From: HATAYAMA Daisuke <d.hatayama@jp.fujitsu.com>
To: cpw <cpw@sgi.com>
Cc: kumagai-atsushi@mxc.nes.nec.co.jp, kexec@lists.infradead.org
Subject: Re: [PATCH 0/2] makedumpfile: for large memories
Date: Tue, 14 Jan 2014 20:33:40 +0900 [thread overview]
Message-ID: <52D52094.3050301@jp.fujitsu.com> (raw)
In-Reply-To: <E1Vy8l7-0004oL-7v@eag09.americas.sgi.com>
(2014/01/01 8:30), cpw wrote:
> From: Cliff Wickman <cpw@sgi.com>
>
> Gentlemen of kexec,
>
> I have been working on enabling kdump on some very large systems, and
> have found some solutions that I hope you will consider.
>
> The first issue is to work within the restricted size of crashkernel memory
> under 2.6.32-based kernels, such as sles11 and rhel6.
>
> The second issue is to reduce the very large size of a dump of a big memory
> system, even on an idle system.
>
> These are my propositions:
>
> Size of crashkernel memory
> 1) raw i/o for writing the dump
> 2) use root device for the bitmap file (not tmpfs)
> 3) raw i/o for reading/writing the bitmaps
>
> Size of dump (and hence the duration of dumping)
> 4) exclude page structures for unused pages
>
>
> 1) Is quite easy. The cache of pages needs to be aligned on a block
> boundary and written in block multiples, as required by O_DIRECT files.
>
> The use of raw i/o prevents the growing of the crash kernel's page
> cache.
>
> 2) Is also quite easy. My patch finds the path to the crash
> kernel's root device by examining the dump pathname. Storing the bitmaps
> to a file is otherwise not conserving memory, as they are being written
> to tmpfs.
>
> 3) Raw i/o for the bitmaps, is accomplished by caching the
> bitmap file in a similar way to that of the dump file.
>
> I find that the use of direct i/o is not significantly slower than
> writing through the kernel's page cache.
>
> 4) The excluding of unused kernel page structures is very
> important for a large memory system. The kernel otherwise includes
> 3.67 million pages of page structures per TB of memory. By contrast
> the rest of the kernel is only about 1 million pages.
>
> Test results are below, for systems of 1TB, 2TB, 8.8TB and 16TB.

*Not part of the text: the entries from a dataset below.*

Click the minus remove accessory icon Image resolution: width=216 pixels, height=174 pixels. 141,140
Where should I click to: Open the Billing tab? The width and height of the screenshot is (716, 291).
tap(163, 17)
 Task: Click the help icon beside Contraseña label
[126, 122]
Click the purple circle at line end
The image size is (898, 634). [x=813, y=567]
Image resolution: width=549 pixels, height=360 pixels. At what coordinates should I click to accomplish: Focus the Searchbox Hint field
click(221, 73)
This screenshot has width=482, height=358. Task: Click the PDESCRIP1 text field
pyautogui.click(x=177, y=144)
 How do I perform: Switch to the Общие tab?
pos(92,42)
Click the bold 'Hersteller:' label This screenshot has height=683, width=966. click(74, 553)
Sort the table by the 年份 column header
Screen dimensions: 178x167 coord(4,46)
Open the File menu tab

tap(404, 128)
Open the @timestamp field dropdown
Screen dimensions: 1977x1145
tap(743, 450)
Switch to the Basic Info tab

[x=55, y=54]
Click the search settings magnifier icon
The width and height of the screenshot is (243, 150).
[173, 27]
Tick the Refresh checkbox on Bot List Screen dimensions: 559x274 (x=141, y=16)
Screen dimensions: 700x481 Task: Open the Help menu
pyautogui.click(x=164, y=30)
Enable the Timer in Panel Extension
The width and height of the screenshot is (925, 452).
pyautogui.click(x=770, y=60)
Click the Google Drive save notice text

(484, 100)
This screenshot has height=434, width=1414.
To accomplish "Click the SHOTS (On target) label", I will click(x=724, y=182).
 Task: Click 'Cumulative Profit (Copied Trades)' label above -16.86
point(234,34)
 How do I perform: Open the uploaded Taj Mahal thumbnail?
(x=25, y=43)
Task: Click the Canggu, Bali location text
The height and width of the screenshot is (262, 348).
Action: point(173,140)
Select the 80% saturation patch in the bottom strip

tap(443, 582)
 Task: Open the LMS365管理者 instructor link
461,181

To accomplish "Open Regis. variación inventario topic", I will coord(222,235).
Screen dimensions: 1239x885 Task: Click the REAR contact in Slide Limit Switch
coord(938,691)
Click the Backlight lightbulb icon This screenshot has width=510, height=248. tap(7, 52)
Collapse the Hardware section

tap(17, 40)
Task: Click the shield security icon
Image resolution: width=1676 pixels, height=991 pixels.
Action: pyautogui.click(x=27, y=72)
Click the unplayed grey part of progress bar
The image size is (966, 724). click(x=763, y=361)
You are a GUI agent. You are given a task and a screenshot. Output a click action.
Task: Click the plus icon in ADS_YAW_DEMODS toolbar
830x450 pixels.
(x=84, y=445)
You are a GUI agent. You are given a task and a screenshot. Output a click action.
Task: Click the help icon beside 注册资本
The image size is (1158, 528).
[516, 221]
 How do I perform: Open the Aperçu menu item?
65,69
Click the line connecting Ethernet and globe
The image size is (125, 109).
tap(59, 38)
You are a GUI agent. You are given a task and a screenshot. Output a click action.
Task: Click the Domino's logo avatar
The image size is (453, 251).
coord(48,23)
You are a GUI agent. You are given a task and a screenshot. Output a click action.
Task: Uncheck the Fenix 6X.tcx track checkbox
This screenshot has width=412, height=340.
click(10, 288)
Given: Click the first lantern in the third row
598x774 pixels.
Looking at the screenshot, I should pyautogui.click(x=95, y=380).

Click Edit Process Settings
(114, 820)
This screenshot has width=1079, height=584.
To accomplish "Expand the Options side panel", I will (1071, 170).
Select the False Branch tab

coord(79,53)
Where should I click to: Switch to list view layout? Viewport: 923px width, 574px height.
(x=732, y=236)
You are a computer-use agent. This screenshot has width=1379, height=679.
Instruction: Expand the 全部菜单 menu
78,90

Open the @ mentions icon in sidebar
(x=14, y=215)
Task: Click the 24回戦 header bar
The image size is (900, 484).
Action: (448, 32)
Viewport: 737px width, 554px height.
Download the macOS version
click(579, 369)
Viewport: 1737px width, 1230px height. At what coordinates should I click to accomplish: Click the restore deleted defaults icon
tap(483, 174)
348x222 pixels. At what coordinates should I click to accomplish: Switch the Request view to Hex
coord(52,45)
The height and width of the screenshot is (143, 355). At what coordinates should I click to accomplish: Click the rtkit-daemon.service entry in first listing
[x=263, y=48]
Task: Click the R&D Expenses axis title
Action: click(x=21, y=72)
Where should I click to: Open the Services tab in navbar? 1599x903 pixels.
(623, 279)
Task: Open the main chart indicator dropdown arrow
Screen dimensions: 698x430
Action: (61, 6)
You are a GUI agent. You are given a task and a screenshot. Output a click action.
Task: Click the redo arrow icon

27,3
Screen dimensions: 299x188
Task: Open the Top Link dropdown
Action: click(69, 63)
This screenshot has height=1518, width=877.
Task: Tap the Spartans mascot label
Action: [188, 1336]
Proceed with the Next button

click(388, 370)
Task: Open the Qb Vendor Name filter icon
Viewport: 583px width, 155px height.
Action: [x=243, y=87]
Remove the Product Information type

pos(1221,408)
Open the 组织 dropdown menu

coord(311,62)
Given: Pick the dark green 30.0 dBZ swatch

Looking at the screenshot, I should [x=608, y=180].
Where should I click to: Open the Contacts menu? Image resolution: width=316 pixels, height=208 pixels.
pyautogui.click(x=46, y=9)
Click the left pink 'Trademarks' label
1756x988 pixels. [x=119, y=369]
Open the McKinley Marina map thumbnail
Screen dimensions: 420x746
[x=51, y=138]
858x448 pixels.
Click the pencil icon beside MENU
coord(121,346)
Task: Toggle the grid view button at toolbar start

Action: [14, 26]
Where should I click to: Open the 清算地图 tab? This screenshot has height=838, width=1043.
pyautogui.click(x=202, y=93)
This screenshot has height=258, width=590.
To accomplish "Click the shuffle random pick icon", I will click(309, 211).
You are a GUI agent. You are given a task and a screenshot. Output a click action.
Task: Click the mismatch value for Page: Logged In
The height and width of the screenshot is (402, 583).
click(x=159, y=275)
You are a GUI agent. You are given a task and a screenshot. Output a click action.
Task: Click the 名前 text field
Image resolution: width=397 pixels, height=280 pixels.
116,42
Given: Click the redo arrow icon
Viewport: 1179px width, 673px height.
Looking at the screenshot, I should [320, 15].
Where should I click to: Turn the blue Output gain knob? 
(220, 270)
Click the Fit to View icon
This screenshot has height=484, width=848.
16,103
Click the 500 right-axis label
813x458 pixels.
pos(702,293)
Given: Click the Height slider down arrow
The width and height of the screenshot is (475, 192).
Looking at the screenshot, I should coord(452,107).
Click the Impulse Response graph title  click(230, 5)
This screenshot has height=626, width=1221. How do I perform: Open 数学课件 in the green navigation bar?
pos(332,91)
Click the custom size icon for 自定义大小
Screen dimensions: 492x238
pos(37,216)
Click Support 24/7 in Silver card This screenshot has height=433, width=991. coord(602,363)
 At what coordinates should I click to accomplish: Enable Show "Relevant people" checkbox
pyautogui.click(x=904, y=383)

> (There are no 'old' numbers for 16TB as time and space requirements
> made those effectively useless.)
>
> Run times were generally reduced 2-3x, and dump size reduced about 8x.
>
> All timings were done using 512M of crashkernel memory.
>
> System memory size
> 1TB unpatched patched
> OS: rhel6.4 (does a free pages pass)
> page scan time 1.6min 1.6min
> dump copy time 2.4min .4min
> total time 4.1min 2.0min
> dump size 3014M 364M
>
> OS: rhel6.5
> page scan time .6min .6min
> dump copy time 2.3min .5min
> total time 2.9min 1.1min
> dump size 3011M 423M
>
> OS: sles11sp3 (3.0.93)
> page scan time .5min .5min
> dump copy time 2.3min .5min
> total time 2.8min 1.0min
> dump size 2950M 350M
>
> 2TB
> OS: rhel6.5 (cyclicx3)
> page scan time 2.0min 1.8min
> dump copy time 8.0min 1.5min
> total time 10.0min 3.3min
> dump size 6141M 835M
>
> 8.8TB
> OS: rhel6.5 (cyclicx5)
> page scan time 6.6min 5.5min
> dump copy time 67.8min 6.2min
> total time 74.4min 11.7min
> dump size 15.8G 2.7G
>
> 16TB
> OS: rhel6.4
> page scan time 125.3min
> dump copy time 13.2min
> total time 138.5min
> dump size 4.0G
>
> OS: rhel6.5
> page scan time 27.8min
> dump copy time 13.3min
> total time 41.1min
> dump size 4.1G
>
Also, could you please show us results in more detail?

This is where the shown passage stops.